Alphonse Vandenpeereboom

standbeeld voor Vandenpeereboom in Ieper

Alphonse Louis François Xavier Vandenpeereboom (Ieper, 7 juni 1812 - Sint-Gillis, 10 oktober 1884) was een Belgisch liberaal politicus.

Levensloop

Vandenpeereboom was de zoon van Louis Vandenpeereboom en Joséphine Hynderick. Hij bleef vrijgezel. Hij behoorde tot een uitgebreide en gevarieerde familie. Hij was een neef van Ernest Vandenpeereboom en een oom van Paul Vandenpeereboom en van minister Jules Vandenpeereboom. Hij was tevens een neef van minister Jules Malou en van bisschop Jean-Baptiste Malou.

Hij promoveerde in 1833 tot doctor in de rechten aan de Rijksuniversiteit Leuven en werd in 1834-1836 bediende in het Ministerie van Binnenlandse Zaken. Hij behoorde tot de medestichters van de Université Libre de Bruxelles. Hij werd vervolgens advocaat in Ieper.

In 1841 stichtte hij de openbare bibliotheek van Ieper en was er bibliothecaris tot in 1860. In 1842 werd hij bestuurslid van het stadsmuseum. Van 1842 tot 1848 was hij provincieraadslid van West-Vlaanderen voor het kanton Haringe. Ook nog in 1842 werd hij gemeenteraadslid en schepen van Ieper, om van 1859 tot 1861 burgemeester te zijn. In de periode van 1843 tot 1859 was hij eveneens kapitein-commandant van de brandweer van Ieper. In 1848 werd hij voor de Liberale Partij verkozen tot lid van de Kamer van volksvertegenwoordigers voor het arrondissement Ieper en vervulde dit mandaat tot in 1876.
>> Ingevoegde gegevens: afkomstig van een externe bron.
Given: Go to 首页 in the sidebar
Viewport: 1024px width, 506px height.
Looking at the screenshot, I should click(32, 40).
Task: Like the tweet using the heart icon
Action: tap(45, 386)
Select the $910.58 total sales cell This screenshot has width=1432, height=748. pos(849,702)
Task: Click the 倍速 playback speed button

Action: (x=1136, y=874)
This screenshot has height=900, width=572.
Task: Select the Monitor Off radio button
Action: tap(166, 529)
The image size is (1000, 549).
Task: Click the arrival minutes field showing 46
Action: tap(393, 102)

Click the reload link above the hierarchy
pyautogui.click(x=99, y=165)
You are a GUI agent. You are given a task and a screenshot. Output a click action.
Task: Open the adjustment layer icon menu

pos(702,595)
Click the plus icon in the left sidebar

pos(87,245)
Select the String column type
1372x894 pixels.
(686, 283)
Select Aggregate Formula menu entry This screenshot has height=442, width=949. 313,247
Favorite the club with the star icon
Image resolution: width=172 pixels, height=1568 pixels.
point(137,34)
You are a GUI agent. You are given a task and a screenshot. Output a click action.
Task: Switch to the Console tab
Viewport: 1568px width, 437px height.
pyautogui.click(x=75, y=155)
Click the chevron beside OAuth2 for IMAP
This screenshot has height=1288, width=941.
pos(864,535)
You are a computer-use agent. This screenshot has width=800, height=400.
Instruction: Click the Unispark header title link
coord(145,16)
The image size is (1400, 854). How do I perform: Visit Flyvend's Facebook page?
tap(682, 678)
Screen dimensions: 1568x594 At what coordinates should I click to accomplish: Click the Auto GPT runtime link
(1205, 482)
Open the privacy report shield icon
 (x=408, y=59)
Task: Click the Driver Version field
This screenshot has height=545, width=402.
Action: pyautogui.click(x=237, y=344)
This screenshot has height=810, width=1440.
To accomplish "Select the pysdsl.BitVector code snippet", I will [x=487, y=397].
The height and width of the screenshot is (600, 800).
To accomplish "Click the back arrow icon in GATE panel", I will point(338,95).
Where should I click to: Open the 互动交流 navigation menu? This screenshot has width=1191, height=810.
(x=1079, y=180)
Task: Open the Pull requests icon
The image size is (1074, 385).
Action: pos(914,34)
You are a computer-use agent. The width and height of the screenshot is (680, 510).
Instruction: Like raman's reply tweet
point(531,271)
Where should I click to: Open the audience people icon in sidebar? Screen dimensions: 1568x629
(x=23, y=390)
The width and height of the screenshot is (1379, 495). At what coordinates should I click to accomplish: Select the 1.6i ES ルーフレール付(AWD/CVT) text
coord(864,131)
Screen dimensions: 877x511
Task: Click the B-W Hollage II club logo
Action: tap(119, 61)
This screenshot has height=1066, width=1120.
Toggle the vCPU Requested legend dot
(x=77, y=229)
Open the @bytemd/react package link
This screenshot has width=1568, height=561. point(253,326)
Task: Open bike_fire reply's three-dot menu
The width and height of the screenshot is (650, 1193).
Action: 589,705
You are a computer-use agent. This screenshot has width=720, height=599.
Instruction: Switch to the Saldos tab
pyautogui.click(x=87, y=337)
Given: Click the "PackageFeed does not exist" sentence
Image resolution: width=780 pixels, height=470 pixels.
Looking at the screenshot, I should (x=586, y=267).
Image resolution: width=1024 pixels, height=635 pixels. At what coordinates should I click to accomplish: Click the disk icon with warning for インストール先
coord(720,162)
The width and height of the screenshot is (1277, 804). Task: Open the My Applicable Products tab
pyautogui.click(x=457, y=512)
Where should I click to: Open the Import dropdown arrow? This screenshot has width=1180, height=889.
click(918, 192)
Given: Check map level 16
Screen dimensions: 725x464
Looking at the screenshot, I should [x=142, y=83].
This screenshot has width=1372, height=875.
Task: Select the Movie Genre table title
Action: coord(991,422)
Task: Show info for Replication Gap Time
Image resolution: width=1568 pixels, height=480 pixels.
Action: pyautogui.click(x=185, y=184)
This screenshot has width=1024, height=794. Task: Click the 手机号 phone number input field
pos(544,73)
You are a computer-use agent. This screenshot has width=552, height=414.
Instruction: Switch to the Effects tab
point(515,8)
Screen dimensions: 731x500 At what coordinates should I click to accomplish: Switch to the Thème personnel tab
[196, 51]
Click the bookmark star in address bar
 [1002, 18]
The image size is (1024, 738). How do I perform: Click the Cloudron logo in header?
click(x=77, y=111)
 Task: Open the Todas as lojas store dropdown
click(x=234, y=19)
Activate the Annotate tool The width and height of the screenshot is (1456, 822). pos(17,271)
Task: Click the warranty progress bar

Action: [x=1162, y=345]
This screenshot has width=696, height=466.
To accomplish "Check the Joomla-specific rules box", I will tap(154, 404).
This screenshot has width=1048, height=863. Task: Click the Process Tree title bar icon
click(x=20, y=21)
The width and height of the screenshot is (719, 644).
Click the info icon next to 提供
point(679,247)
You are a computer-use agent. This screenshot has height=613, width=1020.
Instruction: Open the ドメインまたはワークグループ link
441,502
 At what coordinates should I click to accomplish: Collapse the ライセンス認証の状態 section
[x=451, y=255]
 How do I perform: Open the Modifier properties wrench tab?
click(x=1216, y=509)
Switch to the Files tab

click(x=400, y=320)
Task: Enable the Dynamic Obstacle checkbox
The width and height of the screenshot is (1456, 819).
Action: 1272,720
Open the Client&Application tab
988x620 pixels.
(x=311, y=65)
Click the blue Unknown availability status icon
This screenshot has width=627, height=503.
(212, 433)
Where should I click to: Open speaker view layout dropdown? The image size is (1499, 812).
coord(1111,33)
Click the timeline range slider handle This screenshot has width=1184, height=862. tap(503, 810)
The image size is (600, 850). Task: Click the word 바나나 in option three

Vandenpeereboom was van 1861 tot 1867 minister van Binnenlandse Zaken in de Regering-Rogier II. Van hem is de uitspraak "In Vlaanderen Vlaams!"; hij besloot hiermee de toespraak die hij in 1862 als minister te Verrebroek hield bij de inhuldiging van het bronzen borstbeeld voor Philip Verheyen.[1] Als minister nam hij ook een aantal maatregelen ten gunste van Vlaamse letterkunde, muziek en toneel en in 1864 voerde hij de gemeenschappelijke Nederlands-Belgische spelling voor het Nederlands in, die opgesteld was door Matthias de Vries.[2]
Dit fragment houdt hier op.